§ SUPPLIED ENTRIES
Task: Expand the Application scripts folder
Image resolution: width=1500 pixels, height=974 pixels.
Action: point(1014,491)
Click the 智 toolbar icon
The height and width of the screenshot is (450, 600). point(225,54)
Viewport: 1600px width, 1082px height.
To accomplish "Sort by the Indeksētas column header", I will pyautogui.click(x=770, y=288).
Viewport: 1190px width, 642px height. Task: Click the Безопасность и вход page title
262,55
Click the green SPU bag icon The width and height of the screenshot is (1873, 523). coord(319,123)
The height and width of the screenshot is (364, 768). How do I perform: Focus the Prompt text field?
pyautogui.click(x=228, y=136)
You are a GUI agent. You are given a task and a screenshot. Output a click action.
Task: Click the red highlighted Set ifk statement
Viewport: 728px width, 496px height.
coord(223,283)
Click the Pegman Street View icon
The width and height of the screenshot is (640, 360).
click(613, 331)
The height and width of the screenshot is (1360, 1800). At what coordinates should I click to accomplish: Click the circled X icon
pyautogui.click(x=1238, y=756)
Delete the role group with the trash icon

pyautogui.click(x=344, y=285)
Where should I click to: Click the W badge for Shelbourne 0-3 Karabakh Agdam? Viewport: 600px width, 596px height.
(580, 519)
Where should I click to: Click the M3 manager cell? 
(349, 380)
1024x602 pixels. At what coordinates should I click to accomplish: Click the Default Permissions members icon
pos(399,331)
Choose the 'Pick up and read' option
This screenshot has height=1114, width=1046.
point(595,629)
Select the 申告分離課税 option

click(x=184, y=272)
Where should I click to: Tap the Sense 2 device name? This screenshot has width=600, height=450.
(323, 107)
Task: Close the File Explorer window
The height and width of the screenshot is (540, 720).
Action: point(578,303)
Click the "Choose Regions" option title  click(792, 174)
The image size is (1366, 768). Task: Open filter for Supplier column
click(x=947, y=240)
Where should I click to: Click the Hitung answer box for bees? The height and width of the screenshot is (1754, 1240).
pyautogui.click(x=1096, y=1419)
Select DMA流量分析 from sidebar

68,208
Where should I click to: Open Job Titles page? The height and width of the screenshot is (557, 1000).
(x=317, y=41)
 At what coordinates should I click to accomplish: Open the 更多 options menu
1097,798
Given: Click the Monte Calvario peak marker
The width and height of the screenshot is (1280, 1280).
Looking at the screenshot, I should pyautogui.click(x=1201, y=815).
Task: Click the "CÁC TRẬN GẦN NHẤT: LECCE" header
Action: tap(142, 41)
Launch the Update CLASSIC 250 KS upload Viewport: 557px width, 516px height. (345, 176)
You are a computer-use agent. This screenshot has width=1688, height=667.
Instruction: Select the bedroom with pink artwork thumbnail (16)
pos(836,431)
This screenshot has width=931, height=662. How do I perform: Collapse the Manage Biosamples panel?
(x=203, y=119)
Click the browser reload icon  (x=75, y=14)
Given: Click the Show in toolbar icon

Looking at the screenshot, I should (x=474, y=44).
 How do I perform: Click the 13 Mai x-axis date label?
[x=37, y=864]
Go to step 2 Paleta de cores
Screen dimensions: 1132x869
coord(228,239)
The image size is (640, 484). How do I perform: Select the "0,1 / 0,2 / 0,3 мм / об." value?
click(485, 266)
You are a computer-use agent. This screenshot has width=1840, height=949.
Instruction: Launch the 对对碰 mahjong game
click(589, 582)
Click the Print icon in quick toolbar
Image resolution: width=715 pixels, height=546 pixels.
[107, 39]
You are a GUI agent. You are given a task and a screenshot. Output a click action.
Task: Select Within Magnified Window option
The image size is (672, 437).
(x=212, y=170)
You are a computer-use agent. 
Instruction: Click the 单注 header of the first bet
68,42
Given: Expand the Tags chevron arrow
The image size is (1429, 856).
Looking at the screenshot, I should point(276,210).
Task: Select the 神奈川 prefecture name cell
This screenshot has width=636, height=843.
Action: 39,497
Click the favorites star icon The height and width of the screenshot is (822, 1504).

§ WORK INSTRUCTIONS
Look through the records for the string "computer". Copy every line that has it.

§ SOLUTION FOR THIS TASK
You are a computer-use agent. This screenshot has width=1688, height=667.
You are a computer-use agent. This screenshot has width=1840, height=949.
You are a computer-use agent. 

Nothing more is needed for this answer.